Shehadi’s compositions have been heard worldwide on major network shows and major films including Sex and the City, Cradle Will Rock, Scary Movie 3, PBS Great Performances, As The World Turns, CNBC, MSNBC, CBS Early Show, The Today Show, A&E Biography, MTV, and others. From 1997 to 2007 he co-composed, produced and performed The Today Show themes (most notably “America’s First Family”.) His work at NBC and The Today Show earned him a Mobius Award for Best Original Music in 1998 for the song “America’s First Family,” in addition to Golden Eagle Award and New York Festivals Award.

==Performance==

Freddi Shehadi has played on numerous notable stages including The Capital Music Hall, Royal Oak Music Theatre, Turner Hall, Mitchell Auditorium and FM Community Theatre in Fargo, North Dakota. Other notable venues from Shehadi’s tours are The Fairfield Theatre, The Funky Biscuit, Brooklyn Academy of Music, Cafe Lena, Solarfest, Harvest Moon Festival, One Caroline Street, The Knitting Factory New York City, Le Petit Campus and others.

==Discography==
===Studio album===
- 2015 – Welcome EP (Rupert Mountain Records)
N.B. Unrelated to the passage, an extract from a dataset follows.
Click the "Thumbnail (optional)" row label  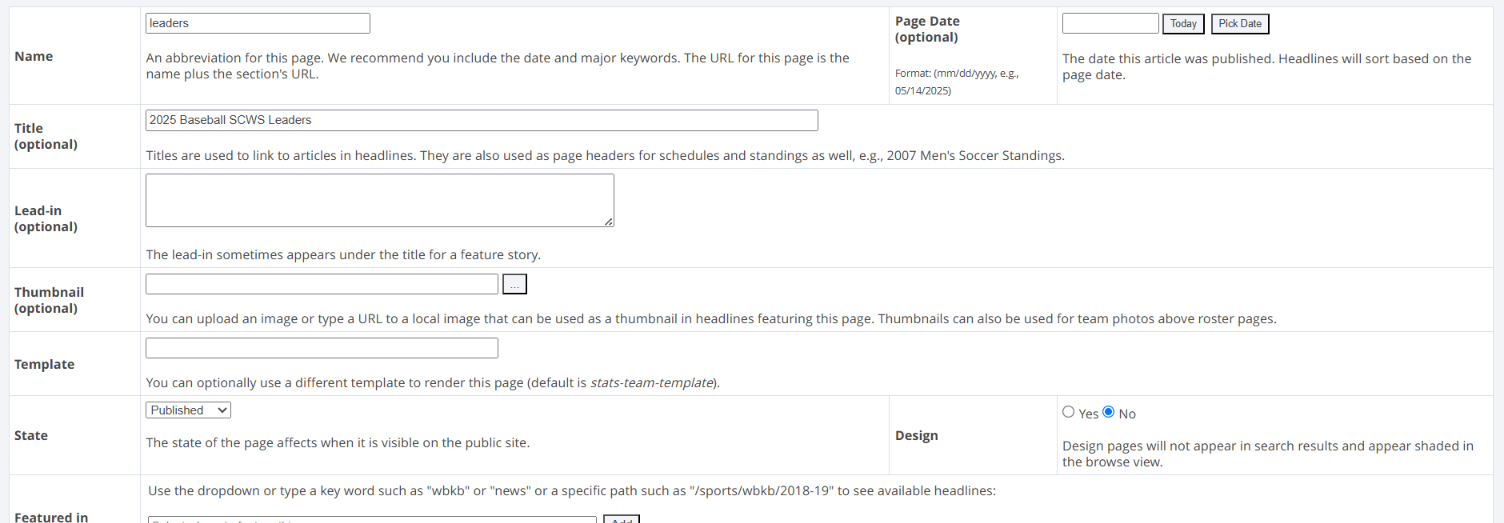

===As producer/songwriter===
- 2010 – Chasing Lizzie Seventeen Magazine exclusive song by Burnham (Songwriter/Co-producer)
- 2008 Slow Dance by Burnham (Songwriter/Co-producer)
- 2008 Kids of Today by Burnham (Songwriter/Co-producer)
- 2008 Headspin by Burnham (Songwriter/Co-producer)
- 2008 Goddess by Burnham (Songwriter/Co-producer)
- 2009 Perfect Saturday by Burnham (Songwriter/Co-producer)
- 2011 Dreamer by Burnham (Songwriter/Co-producer)
- 2011 Tell Me Your Name by Burnham (Songwriter/Co-producer)
- 1991 One Good Man by Sweet Sensation on Atlantic Records (Songwriter/Producer)
- Shackled and Chained by Leif Arntzen and Conscious Minds (Band member/Co-writer)
- Standing Still by Leif Arntzen and Conscious Minds (Band member/Co-writer)
- Sweet Shelter by Leif Arntzen and Conscious Minds (Band member/Co-writer)
- Sanctuary by Leif Arntzen and Conscious Minds (Band member/Co-writer)

===Television and film===
- 1998 Americas First Family, theme song for the NBC Today Show from 1992-1998 (Co-writer)
- 1992 Guiding Light on CBS (Composer)

==Awards==
- Mobius Award (1998) for Best Original Music, “America’s First Family.” This award-winning song, co written with Frank Radice, Jay Stollman and Peter Primamore, was the closing theme to NBC's "Today" show from 1998 to 2000.
- Emmy Award (1990-1991) for Outstanding Music Direction and Composition for a Drama, CBS’s “Guiding Light,” which holds the record as the longest running television show in American history.